Saved entries:
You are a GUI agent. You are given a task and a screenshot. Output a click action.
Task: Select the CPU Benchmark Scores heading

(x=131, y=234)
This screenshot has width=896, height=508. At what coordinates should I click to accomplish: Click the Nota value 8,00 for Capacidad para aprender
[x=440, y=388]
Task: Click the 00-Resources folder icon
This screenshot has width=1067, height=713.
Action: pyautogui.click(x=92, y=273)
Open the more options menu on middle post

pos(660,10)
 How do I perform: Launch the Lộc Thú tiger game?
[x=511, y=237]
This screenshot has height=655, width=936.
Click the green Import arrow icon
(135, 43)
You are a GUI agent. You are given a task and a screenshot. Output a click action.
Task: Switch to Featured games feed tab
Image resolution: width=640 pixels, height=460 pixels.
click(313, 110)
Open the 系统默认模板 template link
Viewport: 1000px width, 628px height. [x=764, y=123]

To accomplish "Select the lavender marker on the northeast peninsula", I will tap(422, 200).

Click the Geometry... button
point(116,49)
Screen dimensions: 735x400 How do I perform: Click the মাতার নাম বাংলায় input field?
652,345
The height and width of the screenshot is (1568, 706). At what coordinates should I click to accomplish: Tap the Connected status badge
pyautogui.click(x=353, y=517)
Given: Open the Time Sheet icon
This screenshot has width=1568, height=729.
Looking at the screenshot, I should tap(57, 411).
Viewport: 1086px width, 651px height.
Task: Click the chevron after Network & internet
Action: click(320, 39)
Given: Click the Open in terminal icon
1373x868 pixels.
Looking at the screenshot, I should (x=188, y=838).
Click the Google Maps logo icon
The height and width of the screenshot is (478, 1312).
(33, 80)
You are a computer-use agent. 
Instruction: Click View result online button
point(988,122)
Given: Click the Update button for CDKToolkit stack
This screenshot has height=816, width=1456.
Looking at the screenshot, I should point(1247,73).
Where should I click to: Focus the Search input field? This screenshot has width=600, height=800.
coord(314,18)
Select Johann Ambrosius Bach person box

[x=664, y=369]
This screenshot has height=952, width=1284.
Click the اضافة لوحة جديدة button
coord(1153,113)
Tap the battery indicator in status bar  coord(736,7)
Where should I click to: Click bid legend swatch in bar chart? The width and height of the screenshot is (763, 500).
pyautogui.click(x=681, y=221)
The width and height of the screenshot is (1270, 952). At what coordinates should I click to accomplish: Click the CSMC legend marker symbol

To do:
The task requires an exact copy of all the lines above.

Answer to this problem:
You are a GUI agent. You are given a task and a screenshot. Output a click action.
Task: Select the CPU Benchmark Scores heading

(x=131, y=234)
This screenshot has width=896, height=508. At what coordinates should I click to accomplish: Click the Nota value 8,00 for Capacidad para aprender
[x=440, y=388]
Task: Click the 00-Resources folder icon
This screenshot has width=1067, height=713.
Action: pyautogui.click(x=92, y=273)
Open the more options menu on middle post

pos(660,10)
 How do I perform: Launch the Lộc Thú tiger game?
[x=511, y=237]
This screenshot has height=655, width=936.
Click the green Import arrow icon
(135, 43)
You are a GUI agent. You are given a task and a screenshot. Output a click action.
Task: Switch to Featured games feed tab
Image resolution: width=640 pixels, height=460 pixels.
click(313, 110)
Open the 系统默认模板 template link
Viewport: 1000px width, 628px height. [x=764, y=123]

To accomplish "Select the lavender marker on the northeast peninsula", I will tap(422, 200).

Click the Geometry... button
point(116,49)
Screen dimensions: 735x400 How do I perform: Click the মাতার নাম বাংলায় input field?
652,345
The height and width of the screenshot is (1568, 706). At what coordinates should I click to accomplish: Tap the Connected status badge
pyautogui.click(x=353, y=517)
Given: Open the Time Sheet icon
This screenshot has width=1568, height=729.
Looking at the screenshot, I should tap(57, 411).
Viewport: 1086px width, 651px height.
Task: Click the chevron after Network & internet
Action: click(320, 39)
Given: Click the Open in terminal icon
1373x868 pixels.
Looking at the screenshot, I should (x=188, y=838).
Click the Google Maps logo icon
The height and width of the screenshot is (478, 1312).
(33, 80)
You are a computer-use agent. 
Instruction: Click View result online button
point(988,122)
Given: Click the Update button for CDKToolkit stack
This screenshot has height=816, width=1456.
Looking at the screenshot, I should point(1247,73).
Where should I click to: Focus the Search input field? This screenshot has width=600, height=800.
coord(314,18)
Select Johann Ambrosius Bach person box

[x=664, y=369]
This screenshot has height=952, width=1284.
Click the اضافة لوحة جديدة button
coord(1153,113)
Tap the battery indicator in status bar  coord(736,7)
Where should I click to: Click bid legend swatch in bar chart? The width and height of the screenshot is (763, 500).
pyautogui.click(x=681, y=221)
The width and height of the screenshot is (1270, 952). At what coordinates should I click to accomplish: Click the CSMC legend marker symbol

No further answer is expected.